Barenaked Cardiology: Episode 9; is it a STEMI?
Well Class after a lot of puzzling over this post, I decided my ST changes post would be split into 2. As it turns out, there is a shit ton of things that can cause ST changes and most of them are pretty fucking boring. So rather than wasting time going over ALL the different STEMI mimics and how to determine which of those it is, and can I call it an AMI anyway (IE Scarbossa Critera) We’re going to learn how to tell three things, Is it a STEMI? Is it one of the few easiest mimics? And if it is a STEMI where is it.
The first step in talking about ST changes is to figure out how we measure them. Observe below the J Point.
This is the point where the QRS meets the ST segment. Under normal circumstances this happens at the baseline, any deviation of the JPoint from the baseline is considered an ST change.
The ST change is considered clinically significant if it is more than 1mm in the precordial leads or 2mm in the limb leads.

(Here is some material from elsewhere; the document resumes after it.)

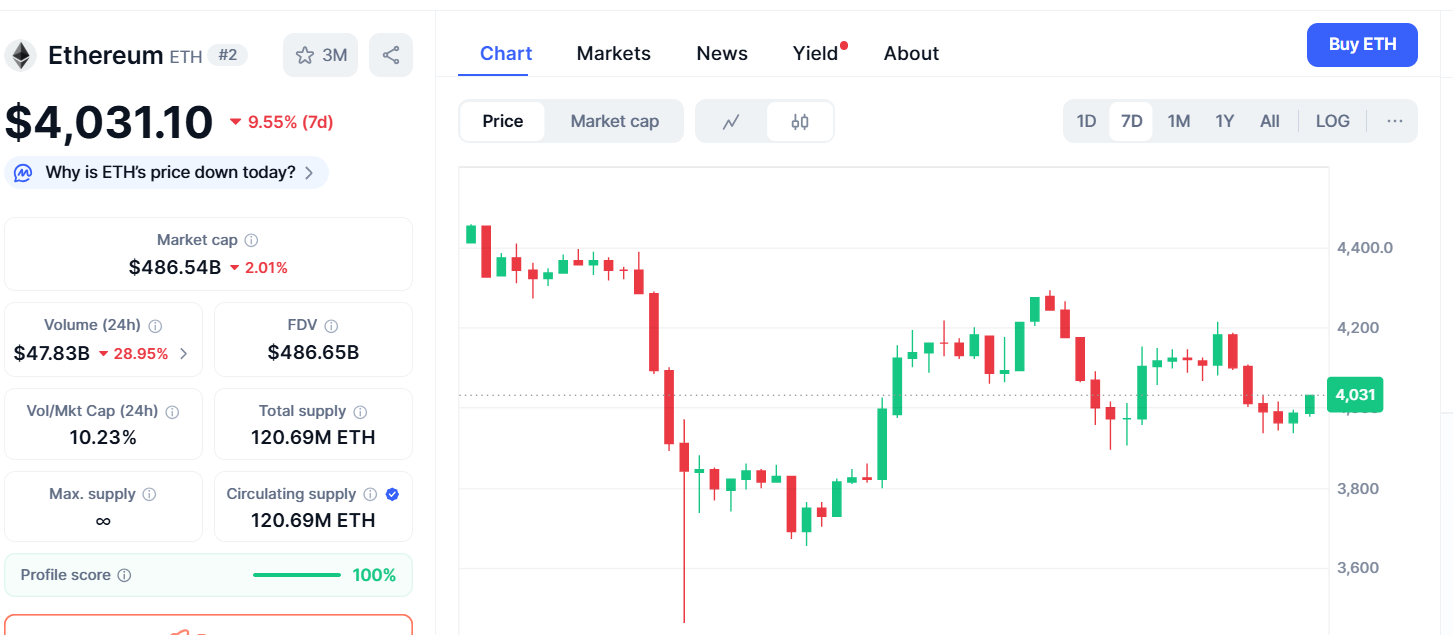1453x635 pixels.
Task: Switch chart to Market cap
Action: (614, 121)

But how the hell do we tell a real STEMI from all the mimics? first thing you gotta do is make sure there is no BBB. its a little different in the hospital because a new BBB can be an indication of fuckery, but out in the streets we cant check old EKGs so we can’t assume much.
First Ventricular Hypertrophy: easy enough TALL complexes in the V leads.
were talking outside the constraints of the normal "boxes" tall here people, look at that shit.
Now on the the Bundle Branch Blocks: With the BBBs you will typically get an RSR’ pattern somewhere, because one of the BBs is transmitting faster than the other so you can see them separately. secondly the QRS will be wider than .12 or 3 little boxes. to determine LeftBBB from RightBBB I look at V1.
If there are 2 R waves in V1 this is a Right BBB. (more Rs is Right) you also have sluring of the S wave in V6 but i’ve yet to find a situation in which i’ve cared. maybe we will find one later.
If the QRS complex in V1 is wider than .12 and only negative (sometimes there is a slight uptick at the beginning if leads are placed improperly) this is a LBBB. (No Rs is not Right=Left) the QRS in V6 should be a sort of M Shape. Again, typically I don’t care unless I’m trying to rule out other things like Hyperkalemia.
Please note fellow nerds that a BBB does NOT mean A STEMI cannot be diagnosed, it just means that WE can't, YET. that shit will be reviewed when we get back to ST changes later.
If you don’t already know, and if you don’t, please start again from episode 1. a STEMI is caused by a loss of blood flow caused by an occluded vessel, first you get ischemia (depression), which progresses to infarct/tissue death, then much later, scar tissue (we won't talk about that here) Here's where the anatomy diagrams come into play.
In this first diagram every color represents a region of the heart. Ignore aVR for now because nobody likes it it just talks nonsense half the time.
This second diagram uses the major vessels to look at anatomy. You can kind of see the association. Everything starts at the aorta, and as we all know shit flows downstream. When something gets fetched up high in the LCA the septal, LAD and circumflex will suffer, if it gets fucked up a little lower only the LAD and Circ will feel it, and so on. How far the damage extends depends on where the vessel is occluded.
In order to declare a STEMI you must have ST segment elevation in 2 “anatomically contiguous” leads. That would be any 2 leads with the same color. With the V leads, it can also be any two sequential leads.
This here is the classic II, III, aVF inferior wall MI. drilled into the heads of everyone everywhere because these MIs can cause the patient to be preload dependent, and giving Nitroglycerine can take away your preload and bottom out your blood pressure really fucking quick. if you want a better idea on the status of the right ventricle, this is when you do a right sided 12 lead, you can reverse full 3-6 or just 4 in an exact mirror pattern to the left leads. Here is a similar case with V4R shown. (when acquiring you should notate V4R as such, however the isolated STE in lead V4 in the presence of an inferior STEMI should set off alarm bells.)
Paramedic says: “No nitrates for YOU!”
now what about this guy right here
We have ST Depression, maybe some ischemia, NSTEMI right? but what happens if we take a deeper look using V7-9 as shown below.
Look what happens
Surprise! its a STEMI after all. Even more shocking is that in the posterior leads we only need .5mm thats HALF a SMALL box of elevation for it to be clinically relevant. When you see that flat depression without T wave inversion in V2-V3 be suspicious for a posterior MI.
One more curveball folks.
HOLY SHIT ITS EVERYWHERE! But wait, because luckily this fucker probably isn’t going to drop dead in front of you. notice how all of the ST elevation is concave, if someone was having this massive an MI we would probably have tombstones by now. Also note that the PR segments are depressed. This is Pericarditis. Probably the more unnecessarily pants shitting of the STEMI mimics.
And with that we conclude the lengthy explanation of most of our ST changes and most importantly, STEMI recognition. Give this time to sink in, go find some practice.